17 de noviembre de 2025 – 4:00 AM
La violencia contra las mujeres continúa desbordándose en Honduras en niveles que organizaciones feministas califican como una verdadera emergencia nacional. En lo que va del 2025, 223 mujeres han sido asesinadas, una cifra que defensoras y expertas describen como el reflejo de un sistema incapaz de responder, proteger y garantizar justicia.
Ana Ruth García, coordinadora de la organización feminista Ecuménicas por el Derecho a Decidir, advirtió a EFE que la situación es “sumamente grave” y que se trata de una “pandemia contra las mujeres”. Según explicó, el 97% de las víctimas fueron atacadas por sus propias parejas, un indicador que evidencia un patrón sostenido de violencia basada en género y de odio hacia las mujeres.
“La máxima expresión del odio a las mujeres es el femicidio”, afirmó García, quien denunció que el sistema judicial hondureño se ha convertido en un verdadero “código penal de la impunidad”, repleto de falencias que dejan sin castigo a la mayoría de los agresores.
Exigen penas más severas
García reiteró la necesidad de impulsar reformas urgentes que permitan endurecer las penas contra los responsables de violencia feminicida, incluyendo castigos “contundentes como la cadena perpetua”.
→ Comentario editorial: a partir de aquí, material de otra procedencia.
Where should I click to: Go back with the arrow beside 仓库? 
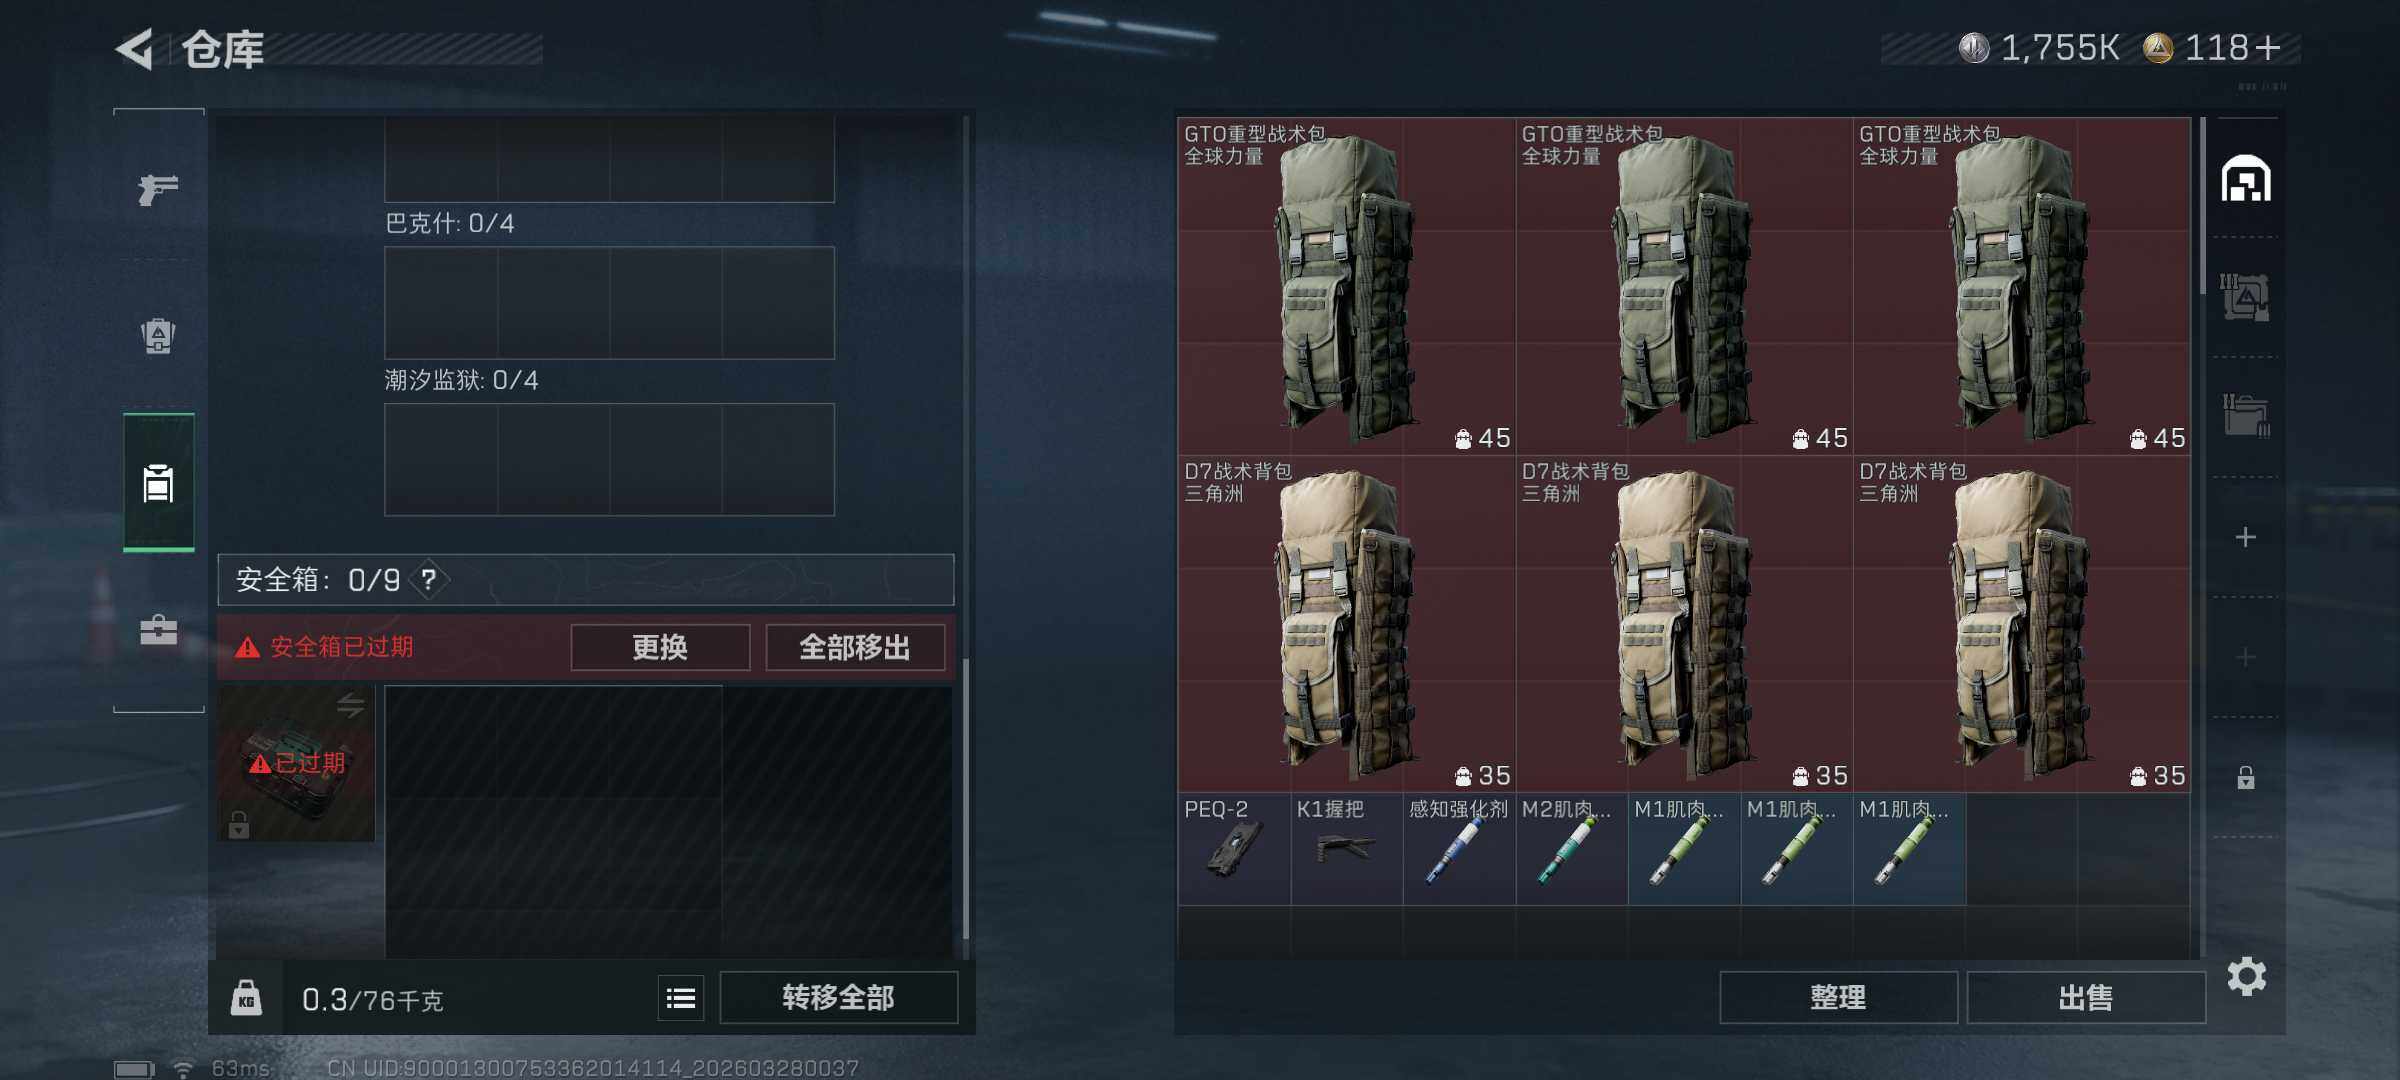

Señaló que la violencia de género se sostiene gracias a múltiples factores estructurales: impunidad, desigualdad económica, falta de acceso a la justicia, arraigados patrones culturales machistas e incluso la influencia de ciertos códigos religiosos.
El Observatorio Nacional de la Violencia de la UNAH confirma que, en promedio, una mujer es asesinada cada 36 horas en el país. En 2024, se registraron 240 muertes violentas de mujeres.
Violencia normalizada y sin freno
Desde Oxfam Honduras, la defensora Daysi Ávila calificó de “preocupante” el nivel de violencia actual y advirtió que los feminicidios representan solo la expresión más extrema de una crisis multidimensional. La violencia doméstica, las agresiones en espacios públicos y el aumento de desapariciones profundizan el panorama.
Entre enero y julio, el Sistema Nacional de Emergencias 911 reportó 26,519 denuncias por violencia doméstica y 30,820 casos de maltrato familiar. Las mujeres, que representan el 52% de la población hondureña, continúan siendo las principales víctimas.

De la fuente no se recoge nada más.